New Dashboard Reveals USCIS Backlogs And Visa Processing Trends

USCIS Backlog Data Shows Rising Delays And Denial Rates


New Dashboard Tracks USCIS Backlogs

A new interactive dashboard from the American Immigration Council is giving the public a detailed look at USCIS backlogs, visa processing trends, filing volumes, and denial rates. The dashboard includes more than 20,000 data points covering over 190 immigration applications and petition types from fiscal year 2016 through fiscal year 2025.

The tool is designed to help applicants, employers, journalists, advocates, and policymakers better understand how the U.S. legal immigration system is handling growing demand.

Pending Cases Continue To Rise

According to the analysis, the USCIS backlog has more than tripled over the last decade.
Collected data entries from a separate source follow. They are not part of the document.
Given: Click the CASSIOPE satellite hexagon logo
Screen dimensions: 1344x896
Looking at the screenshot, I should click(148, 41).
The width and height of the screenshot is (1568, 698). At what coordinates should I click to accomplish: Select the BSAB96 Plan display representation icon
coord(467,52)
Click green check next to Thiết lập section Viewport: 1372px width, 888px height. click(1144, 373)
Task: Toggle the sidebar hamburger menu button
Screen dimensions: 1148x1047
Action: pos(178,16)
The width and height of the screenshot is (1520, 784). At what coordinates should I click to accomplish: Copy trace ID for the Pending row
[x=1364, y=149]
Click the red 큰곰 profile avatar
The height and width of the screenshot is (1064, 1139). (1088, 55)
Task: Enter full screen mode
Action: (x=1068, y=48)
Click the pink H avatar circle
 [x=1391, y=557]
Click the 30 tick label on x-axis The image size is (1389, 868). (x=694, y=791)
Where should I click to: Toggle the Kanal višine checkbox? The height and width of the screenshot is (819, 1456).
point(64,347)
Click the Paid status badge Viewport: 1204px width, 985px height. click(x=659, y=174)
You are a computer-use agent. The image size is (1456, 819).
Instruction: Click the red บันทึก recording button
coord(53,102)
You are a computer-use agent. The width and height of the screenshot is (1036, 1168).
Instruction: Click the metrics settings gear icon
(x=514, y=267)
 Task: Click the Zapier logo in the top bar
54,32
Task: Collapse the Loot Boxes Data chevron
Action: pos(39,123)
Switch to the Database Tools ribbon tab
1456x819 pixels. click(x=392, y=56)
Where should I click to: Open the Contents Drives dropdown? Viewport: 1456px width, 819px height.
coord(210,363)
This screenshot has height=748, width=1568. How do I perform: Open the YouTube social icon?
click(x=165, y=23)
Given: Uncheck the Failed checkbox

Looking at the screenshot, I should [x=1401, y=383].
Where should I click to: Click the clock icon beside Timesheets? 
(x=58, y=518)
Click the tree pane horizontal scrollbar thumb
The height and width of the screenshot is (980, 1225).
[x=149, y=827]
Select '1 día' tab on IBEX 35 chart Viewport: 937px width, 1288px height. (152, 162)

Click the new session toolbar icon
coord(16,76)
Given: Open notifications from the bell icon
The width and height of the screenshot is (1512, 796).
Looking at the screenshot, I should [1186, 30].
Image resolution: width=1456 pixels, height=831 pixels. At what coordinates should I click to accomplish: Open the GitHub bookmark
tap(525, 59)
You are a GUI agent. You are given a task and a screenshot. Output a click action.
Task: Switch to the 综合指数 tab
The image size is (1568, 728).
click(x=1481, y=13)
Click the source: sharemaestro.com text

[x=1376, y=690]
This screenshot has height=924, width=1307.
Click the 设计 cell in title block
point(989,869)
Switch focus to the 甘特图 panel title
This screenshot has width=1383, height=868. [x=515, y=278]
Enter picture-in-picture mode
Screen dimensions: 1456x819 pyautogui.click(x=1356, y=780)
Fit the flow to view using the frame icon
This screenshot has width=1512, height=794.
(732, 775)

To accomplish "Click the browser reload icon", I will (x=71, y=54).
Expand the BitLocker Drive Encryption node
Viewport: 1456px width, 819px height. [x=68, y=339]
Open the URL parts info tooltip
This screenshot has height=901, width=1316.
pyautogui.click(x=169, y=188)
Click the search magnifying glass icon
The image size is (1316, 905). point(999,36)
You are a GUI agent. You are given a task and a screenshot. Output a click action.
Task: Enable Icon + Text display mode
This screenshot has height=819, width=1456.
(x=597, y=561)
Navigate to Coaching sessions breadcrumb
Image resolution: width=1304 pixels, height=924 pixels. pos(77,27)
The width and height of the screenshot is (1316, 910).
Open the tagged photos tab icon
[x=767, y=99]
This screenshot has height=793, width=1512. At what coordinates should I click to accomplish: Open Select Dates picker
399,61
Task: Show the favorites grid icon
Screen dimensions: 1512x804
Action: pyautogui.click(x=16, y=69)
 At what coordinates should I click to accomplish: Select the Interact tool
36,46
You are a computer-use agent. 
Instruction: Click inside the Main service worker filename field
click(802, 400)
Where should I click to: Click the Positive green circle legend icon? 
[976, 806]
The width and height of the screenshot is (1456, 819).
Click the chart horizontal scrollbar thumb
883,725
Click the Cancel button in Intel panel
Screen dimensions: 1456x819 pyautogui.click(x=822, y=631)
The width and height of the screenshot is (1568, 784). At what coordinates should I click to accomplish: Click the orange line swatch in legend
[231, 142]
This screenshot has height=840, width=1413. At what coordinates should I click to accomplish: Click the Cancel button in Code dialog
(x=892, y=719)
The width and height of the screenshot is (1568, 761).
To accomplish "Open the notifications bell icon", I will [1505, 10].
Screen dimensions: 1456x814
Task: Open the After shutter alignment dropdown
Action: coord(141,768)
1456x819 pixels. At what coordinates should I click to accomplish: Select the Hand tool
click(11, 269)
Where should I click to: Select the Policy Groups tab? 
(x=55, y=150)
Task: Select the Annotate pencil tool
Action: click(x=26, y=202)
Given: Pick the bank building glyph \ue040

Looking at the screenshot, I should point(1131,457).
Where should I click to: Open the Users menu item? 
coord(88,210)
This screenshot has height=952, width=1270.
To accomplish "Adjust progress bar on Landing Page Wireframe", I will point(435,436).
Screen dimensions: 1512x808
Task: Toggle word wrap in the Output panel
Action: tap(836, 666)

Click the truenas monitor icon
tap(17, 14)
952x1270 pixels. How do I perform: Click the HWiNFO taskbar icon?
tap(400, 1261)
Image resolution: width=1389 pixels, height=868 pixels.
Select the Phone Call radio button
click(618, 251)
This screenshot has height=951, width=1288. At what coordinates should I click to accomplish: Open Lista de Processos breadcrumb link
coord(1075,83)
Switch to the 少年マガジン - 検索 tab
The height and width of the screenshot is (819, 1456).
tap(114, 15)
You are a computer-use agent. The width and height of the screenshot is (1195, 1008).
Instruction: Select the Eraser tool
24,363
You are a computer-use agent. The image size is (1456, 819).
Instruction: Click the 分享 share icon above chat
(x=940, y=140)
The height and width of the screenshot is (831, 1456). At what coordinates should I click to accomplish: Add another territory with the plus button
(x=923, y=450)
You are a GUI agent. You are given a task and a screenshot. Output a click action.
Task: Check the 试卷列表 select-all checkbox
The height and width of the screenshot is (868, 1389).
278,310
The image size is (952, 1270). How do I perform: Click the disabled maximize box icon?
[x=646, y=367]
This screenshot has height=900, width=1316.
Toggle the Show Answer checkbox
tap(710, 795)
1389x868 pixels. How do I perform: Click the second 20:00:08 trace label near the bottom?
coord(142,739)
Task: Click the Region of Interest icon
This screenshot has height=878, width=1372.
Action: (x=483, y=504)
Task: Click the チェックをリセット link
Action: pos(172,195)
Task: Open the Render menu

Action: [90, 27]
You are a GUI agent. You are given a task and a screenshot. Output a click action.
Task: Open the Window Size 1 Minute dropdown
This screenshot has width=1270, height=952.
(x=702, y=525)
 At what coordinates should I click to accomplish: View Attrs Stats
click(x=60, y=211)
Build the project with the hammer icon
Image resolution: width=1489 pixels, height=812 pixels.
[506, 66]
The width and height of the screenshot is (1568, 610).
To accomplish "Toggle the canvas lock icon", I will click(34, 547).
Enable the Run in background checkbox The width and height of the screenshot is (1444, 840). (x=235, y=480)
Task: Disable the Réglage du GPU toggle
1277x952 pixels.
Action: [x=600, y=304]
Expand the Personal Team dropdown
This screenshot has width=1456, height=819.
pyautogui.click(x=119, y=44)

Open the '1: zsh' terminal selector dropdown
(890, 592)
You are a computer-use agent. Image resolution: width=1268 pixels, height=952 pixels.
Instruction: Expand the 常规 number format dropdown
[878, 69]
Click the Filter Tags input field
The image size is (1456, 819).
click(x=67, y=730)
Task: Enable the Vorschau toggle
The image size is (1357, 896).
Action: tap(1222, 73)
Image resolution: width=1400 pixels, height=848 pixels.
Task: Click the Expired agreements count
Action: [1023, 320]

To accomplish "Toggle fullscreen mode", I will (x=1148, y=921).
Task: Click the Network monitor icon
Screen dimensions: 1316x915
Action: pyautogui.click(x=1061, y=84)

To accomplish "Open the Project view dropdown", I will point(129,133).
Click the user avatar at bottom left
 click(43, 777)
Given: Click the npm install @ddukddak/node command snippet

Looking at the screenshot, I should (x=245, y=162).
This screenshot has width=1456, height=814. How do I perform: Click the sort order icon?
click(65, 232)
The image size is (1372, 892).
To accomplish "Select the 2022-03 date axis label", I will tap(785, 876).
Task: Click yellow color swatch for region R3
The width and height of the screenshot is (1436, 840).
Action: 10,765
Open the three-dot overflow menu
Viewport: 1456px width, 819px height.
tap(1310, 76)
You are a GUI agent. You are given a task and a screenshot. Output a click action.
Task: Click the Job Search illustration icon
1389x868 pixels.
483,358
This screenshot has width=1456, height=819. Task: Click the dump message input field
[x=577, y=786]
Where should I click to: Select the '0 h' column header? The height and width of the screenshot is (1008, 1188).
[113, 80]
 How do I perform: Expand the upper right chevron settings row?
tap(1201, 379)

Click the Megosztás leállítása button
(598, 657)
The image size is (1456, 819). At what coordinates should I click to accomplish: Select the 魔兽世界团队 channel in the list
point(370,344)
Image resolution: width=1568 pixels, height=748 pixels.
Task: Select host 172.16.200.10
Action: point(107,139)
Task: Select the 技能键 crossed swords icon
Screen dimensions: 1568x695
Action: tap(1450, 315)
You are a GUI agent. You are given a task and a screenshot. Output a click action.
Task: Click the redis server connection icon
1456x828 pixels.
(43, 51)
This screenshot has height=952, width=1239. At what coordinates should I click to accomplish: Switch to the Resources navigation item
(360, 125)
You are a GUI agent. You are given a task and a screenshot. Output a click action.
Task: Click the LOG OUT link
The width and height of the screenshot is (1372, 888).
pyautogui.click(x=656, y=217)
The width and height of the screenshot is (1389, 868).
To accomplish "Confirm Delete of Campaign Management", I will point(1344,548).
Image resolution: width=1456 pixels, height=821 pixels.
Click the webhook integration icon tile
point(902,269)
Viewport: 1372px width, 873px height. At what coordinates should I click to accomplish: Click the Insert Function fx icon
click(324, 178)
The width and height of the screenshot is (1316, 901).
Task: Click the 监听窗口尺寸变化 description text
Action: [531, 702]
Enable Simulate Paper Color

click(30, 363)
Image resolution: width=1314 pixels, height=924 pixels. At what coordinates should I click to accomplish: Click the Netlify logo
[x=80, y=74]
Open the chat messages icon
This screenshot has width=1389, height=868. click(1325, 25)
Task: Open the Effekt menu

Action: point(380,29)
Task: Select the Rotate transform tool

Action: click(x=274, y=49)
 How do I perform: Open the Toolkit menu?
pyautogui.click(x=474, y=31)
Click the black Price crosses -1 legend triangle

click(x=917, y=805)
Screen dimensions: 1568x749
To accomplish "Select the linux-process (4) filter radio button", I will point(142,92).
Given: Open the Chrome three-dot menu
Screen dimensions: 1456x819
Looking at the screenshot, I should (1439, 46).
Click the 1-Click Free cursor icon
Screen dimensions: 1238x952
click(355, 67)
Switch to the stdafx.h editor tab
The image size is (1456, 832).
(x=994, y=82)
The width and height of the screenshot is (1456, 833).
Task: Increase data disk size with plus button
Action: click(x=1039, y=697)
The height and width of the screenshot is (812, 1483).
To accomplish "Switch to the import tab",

Pending cases increased from 3.5 million in the first quarter of fiscal year 2016 to 11.6 million by the fourth quarter of fiscal year 2025.

The backlog grew sharply during and after the COVID-19 period, when processing slowed, and new filings increased. By late 2025, USCIS would have needed an estimated 13.8 months to clear pending cases at its existing processing capacity.

TPS, EAD And Worker Petitions Affected

The dashboard shows major increases in several high-volume immigration categories. Pending Temporary Protected Status applications rose from 465,118 to nearly 1.2 million between late 2024 and late 2025. Pending employment authorization requests for green card applicants also more than doubled during the same period.

Worker-related petitions also saw increases, including non-immigrant worker petitions and immigrant worker petitions, highlighting continued pressure on employment-based immigration processing.

Denial Rates Remain High

The data also shows that USCIS denial rates remain elevated across several form types. Overall denial rates rose from 8.6 percent in early fiscal year 2016 to 11.1 percent by the fourth quarter of fiscal year 2025, after peaking at 14.9 percent in fiscal year 2022.

TPS applications, EAD requests, waiver applications, H-1B-related petitions, and family-based petitions were among the categories showing notable changes in denial trends.

Impact On Applicants And Employers

The dashboard highlights how delays and rising denial rates can create uncertainty for immigrants, families, employers, and workers. Longer processing times may affect employment, travel, legal status, and business planning.

The report suggests that USCIS continues to face major operational pressure as application volumes increase. For applicants and employers, the data reinforces the need to track processing updates carefully and prepare documentation accurately before filing.